▸ EXERCISE DETAILS
Write out exactly the lines that run from the one containing "Erforderlich (352, 1025)" to the end of the entries below, with both end lines included.

▸ Saved data entries
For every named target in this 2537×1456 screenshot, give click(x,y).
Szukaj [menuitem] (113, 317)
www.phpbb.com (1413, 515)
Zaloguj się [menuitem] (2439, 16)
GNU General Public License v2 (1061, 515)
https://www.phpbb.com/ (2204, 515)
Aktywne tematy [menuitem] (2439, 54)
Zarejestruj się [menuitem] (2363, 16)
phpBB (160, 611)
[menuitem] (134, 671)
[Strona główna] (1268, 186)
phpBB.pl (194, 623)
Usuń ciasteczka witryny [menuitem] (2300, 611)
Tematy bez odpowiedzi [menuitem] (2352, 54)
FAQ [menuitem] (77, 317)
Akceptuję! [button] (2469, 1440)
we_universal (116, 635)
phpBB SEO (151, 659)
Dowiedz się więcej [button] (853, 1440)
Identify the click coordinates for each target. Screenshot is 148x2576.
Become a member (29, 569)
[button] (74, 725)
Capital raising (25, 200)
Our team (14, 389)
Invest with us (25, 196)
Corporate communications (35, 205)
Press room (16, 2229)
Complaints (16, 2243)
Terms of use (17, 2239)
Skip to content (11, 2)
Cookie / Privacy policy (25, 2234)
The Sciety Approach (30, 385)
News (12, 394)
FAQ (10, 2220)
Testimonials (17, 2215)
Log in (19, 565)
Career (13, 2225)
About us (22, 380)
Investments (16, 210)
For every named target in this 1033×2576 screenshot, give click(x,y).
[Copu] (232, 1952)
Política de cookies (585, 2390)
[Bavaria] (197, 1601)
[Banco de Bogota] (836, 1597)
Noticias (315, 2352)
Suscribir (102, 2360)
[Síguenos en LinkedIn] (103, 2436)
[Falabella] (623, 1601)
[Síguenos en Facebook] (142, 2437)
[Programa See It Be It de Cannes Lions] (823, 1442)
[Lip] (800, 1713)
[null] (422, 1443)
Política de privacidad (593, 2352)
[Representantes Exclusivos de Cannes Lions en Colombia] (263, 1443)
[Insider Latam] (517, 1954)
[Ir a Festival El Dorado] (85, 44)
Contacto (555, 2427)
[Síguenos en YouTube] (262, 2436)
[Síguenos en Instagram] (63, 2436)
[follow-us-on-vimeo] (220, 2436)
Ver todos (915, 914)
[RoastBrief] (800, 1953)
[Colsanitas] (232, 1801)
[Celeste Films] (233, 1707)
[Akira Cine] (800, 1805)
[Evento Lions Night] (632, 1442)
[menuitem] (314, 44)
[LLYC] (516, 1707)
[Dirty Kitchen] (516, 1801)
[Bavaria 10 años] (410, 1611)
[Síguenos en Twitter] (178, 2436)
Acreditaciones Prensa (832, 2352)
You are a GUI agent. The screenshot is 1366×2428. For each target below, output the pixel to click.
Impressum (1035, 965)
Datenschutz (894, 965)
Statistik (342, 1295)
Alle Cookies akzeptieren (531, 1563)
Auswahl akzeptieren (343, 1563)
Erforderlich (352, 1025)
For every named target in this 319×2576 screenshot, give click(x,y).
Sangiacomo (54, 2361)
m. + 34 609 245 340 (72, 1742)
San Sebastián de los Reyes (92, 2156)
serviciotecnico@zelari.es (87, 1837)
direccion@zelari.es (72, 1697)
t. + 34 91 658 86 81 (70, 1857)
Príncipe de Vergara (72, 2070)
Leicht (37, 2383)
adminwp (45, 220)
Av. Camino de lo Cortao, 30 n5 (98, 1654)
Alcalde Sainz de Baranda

▸ SOLUTION FOR THIS PROBLEM
Erforderlich (352, 1025)
For every named target in this 319×2576 screenshot, give click(x,y).
Sangiacomo (54, 2361)
m. + 34 609 245 340 (72, 1742)
San Sebastián de los Reyes (92, 2156)
serviciotecnico@zelari.es (87, 1837)
direccion@zelari.es (72, 1697)
t. + 34 91 658 86 81 (70, 1857)
Príncipe de Vergara (72, 2070)
Leicht (37, 2383)
adminwp (45, 220)
Av. Camino de lo Cortao, 30 n5 (98, 1654)
Alcalde Sainz de Baranda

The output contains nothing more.